=== TASK DATA ===
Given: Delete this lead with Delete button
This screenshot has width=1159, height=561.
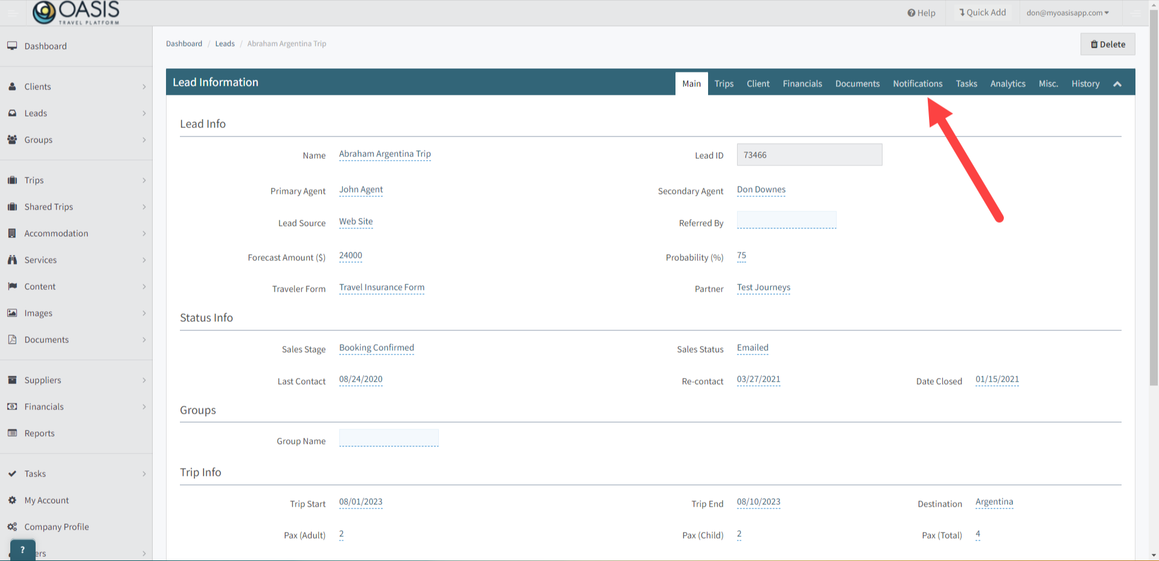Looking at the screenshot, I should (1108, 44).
===
=== TASK DATA ===
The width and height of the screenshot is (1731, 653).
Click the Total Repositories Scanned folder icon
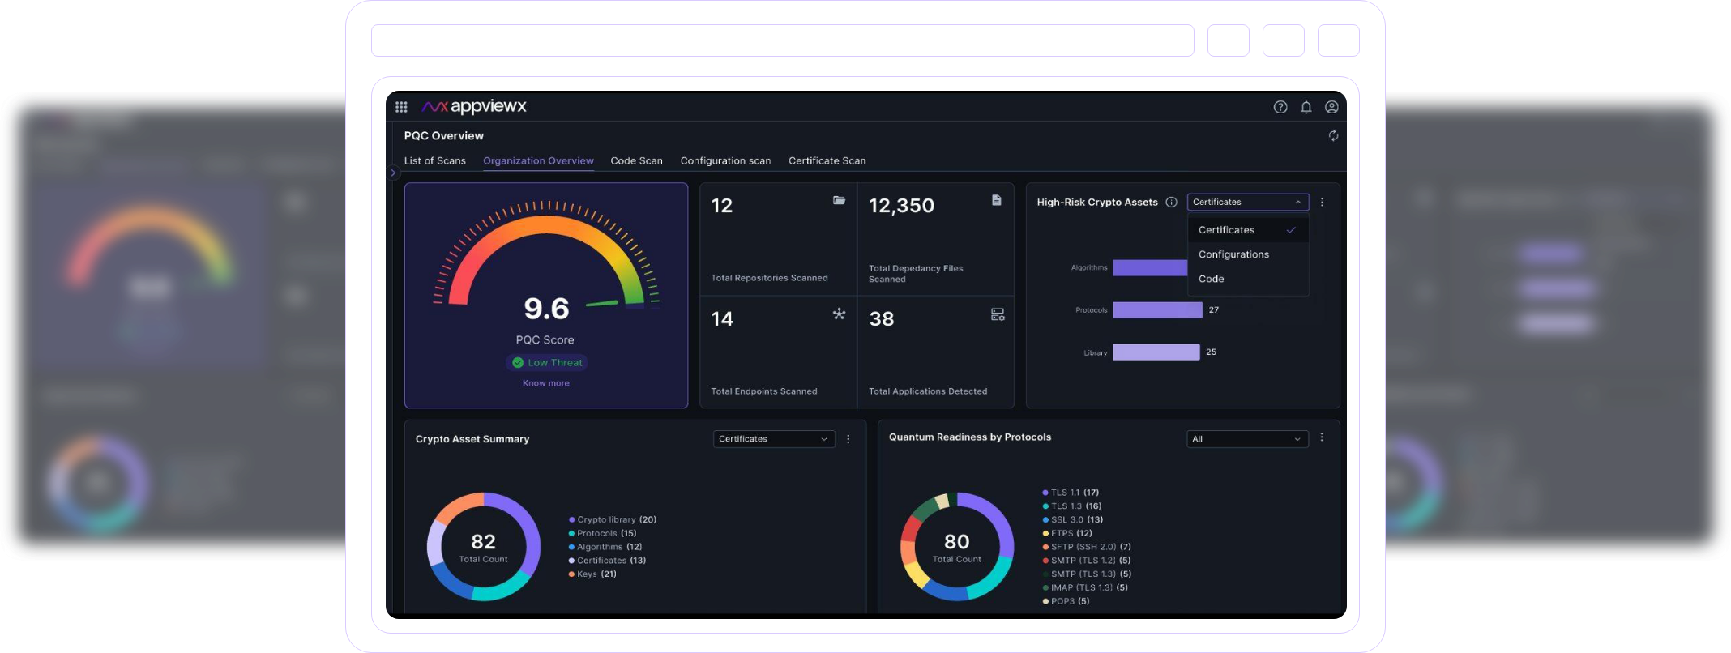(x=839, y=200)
===
=== TASK DATA ===
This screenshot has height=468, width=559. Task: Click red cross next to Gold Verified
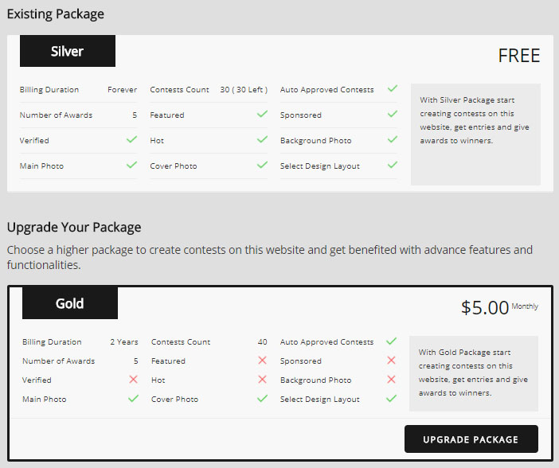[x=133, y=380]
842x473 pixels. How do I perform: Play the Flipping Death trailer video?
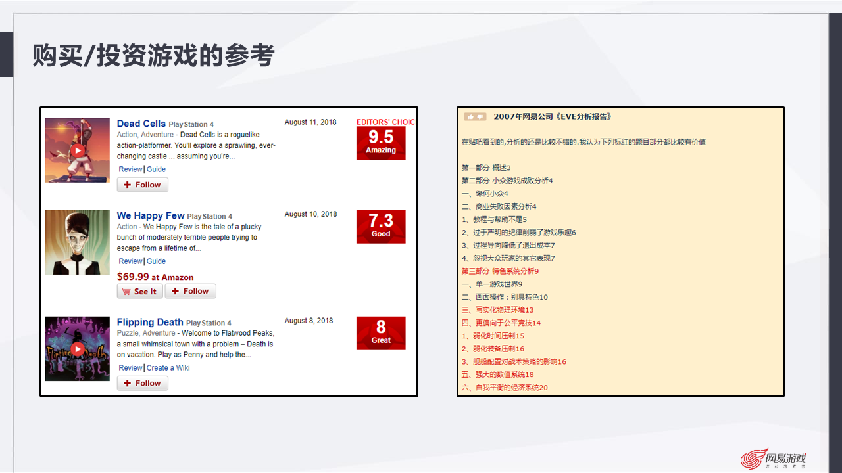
===
» **WHAT IS BEING ASKED**
Taking the material above, give again exactly the lines from the one holding "This screenshot has height=468, width=559." through the one holding "842x473 pixels. How", with both ends and without pictures.

» **ANSWER BOX**
This screenshot has height=468, width=559. Task: Click red cross next to Gold Verified
[x=133, y=380]
842x473 pixels. How do I perform: Play the Flipping Death trailer video?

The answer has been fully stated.